Esiste un egoismo del solitario, l’egoismo del superuomo e di Zarathustra, che è fatto di una virtù che vale come l’oro: la virtù che dona. Esiste anche un egoismo della città, un egoismo da commerciante, quello della persona che vuole puramente arricchire se stesso. Il capitalismo rientra in questa seconda forma di egoismo, ma questo problema lo si deve vedere anche nelle mosche del mercato.

Zarathustra spiega dove dovremmo trovare la nostra virtù che dona: ci riferisce di un linguaggio di simboli che vuole parlare il nostro spirito; ci dice che possiamo trovare la nostra virtù dove la volontà vuole comandare ogni cosa; ci dice che siamo vicini alla nostra virtù tanto più vogliamo stare alla larga dai rammolliti.

Si chiude un primo discorso e ne incomincia un secondo. In questo secondo discorso Zarathustra ricorda ai suoi amici che devono rimanere fedeli alla terra. La loro virtù deve rimanere fedele alla terra e alla vita. Non dovranno mai farla volare via. Anzi, sarebbe meglio se tutte le virtù che se ne sono andate tornassero effettivamente alla terra. L’uomo ha molti difetti, ma dovrebbe diventare un guerriero e un creatore. Deve imparare questo nuovo egoismo, che è quello dell’uomo ricco che sa donare. L’uomo impari ad aiutare se stesso e così potrà anche aiutare gli altri. L’uomo impari ad amare se stesso e così potrà amare anche gli altri.
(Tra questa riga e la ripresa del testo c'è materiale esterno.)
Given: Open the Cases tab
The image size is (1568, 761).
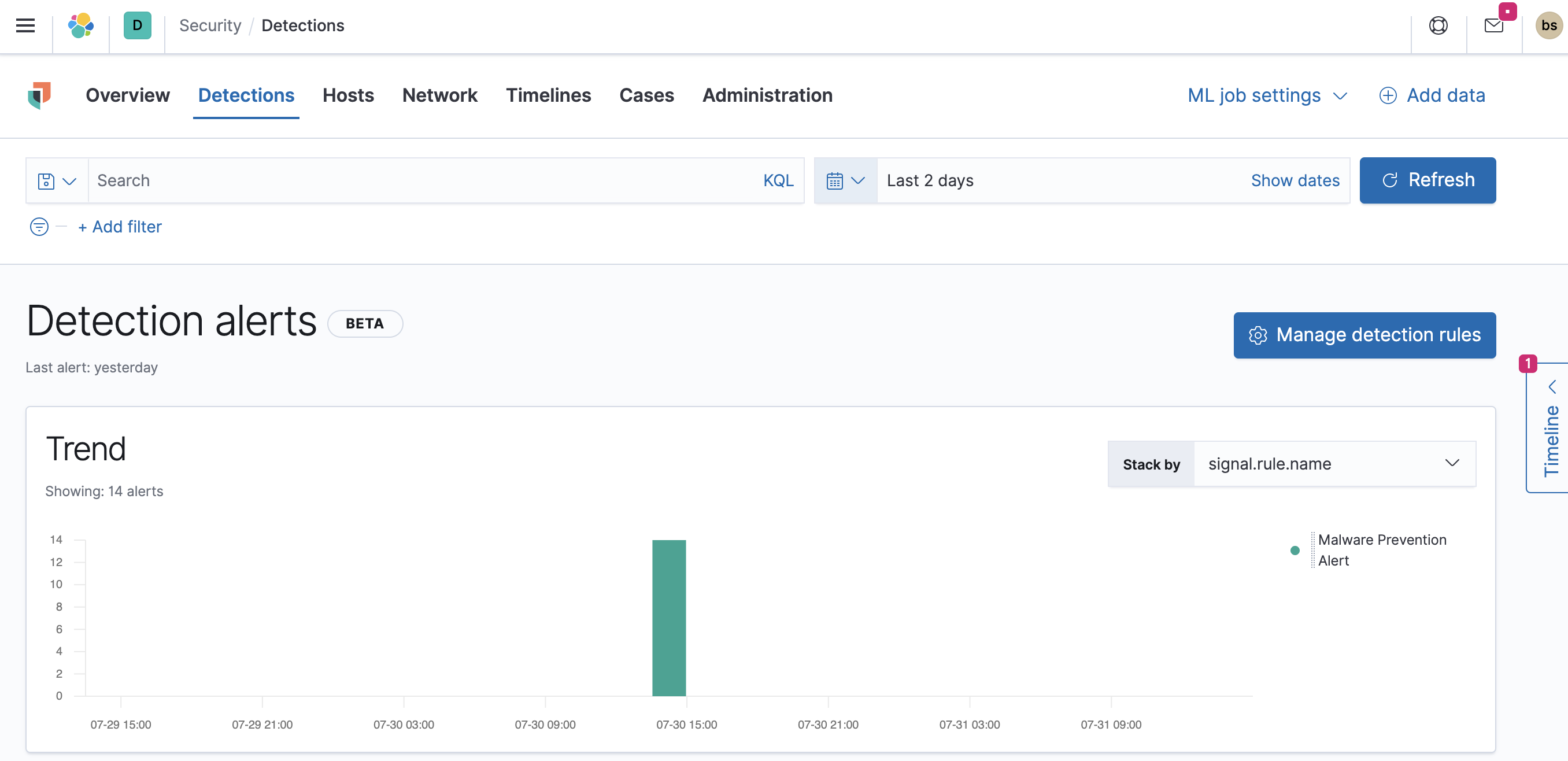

Si chiude un secondo discorso e si apre il terzo discorso. Zarathustra incomincia a parlare del fatto che se ne andrà via da loro e che loro devono rinnegarlo come maestro. Lo scolaro, sostiene Zarathustra, non può fare per sempre lo scolaro. Zarathustra non vuole fare il maestro, lo si capisce fin da subito. Infatti sostiene che non bisogna credergli e gli invita a pensare che li abbia truffati. Gli rammenta che bisogna saper odiare gli amici come si odiano i nemici. Ricorda che loro devono perderlo e che sarà solo lui un giorno a ritrovarli, dopo che tutti loro lo avranno rinnegato. Zarathustra vuole tornare da loro, ma solo quando saranno pronti sulla via per il loro tramonto, quando saranno pronti a diventare superuomini.

Il testo finisce con queste famose parole: morti sono tutti gli dei, viva ora il superuomo!

Leo Strauss pensa che la maggior parte di questo testo sia semplicemente la parodia del nuovo Testamento. Qui infatti viene celebrato l’egoismo e viene negata ogni forma di guida che possa diventare pastore degli uomini. Con le ultime parole Zarathustra afferma la morte di tutti gli dei, mentre nel prologo sembrava affermare la morte di un solo Dio, forse quello a cui credeva il santo che ha incontrato. Questa rappresenta un'estensione della sua affermazione.

sabato 9 marzo 2019

Della libera morte (Spiegazione/Zarathustra)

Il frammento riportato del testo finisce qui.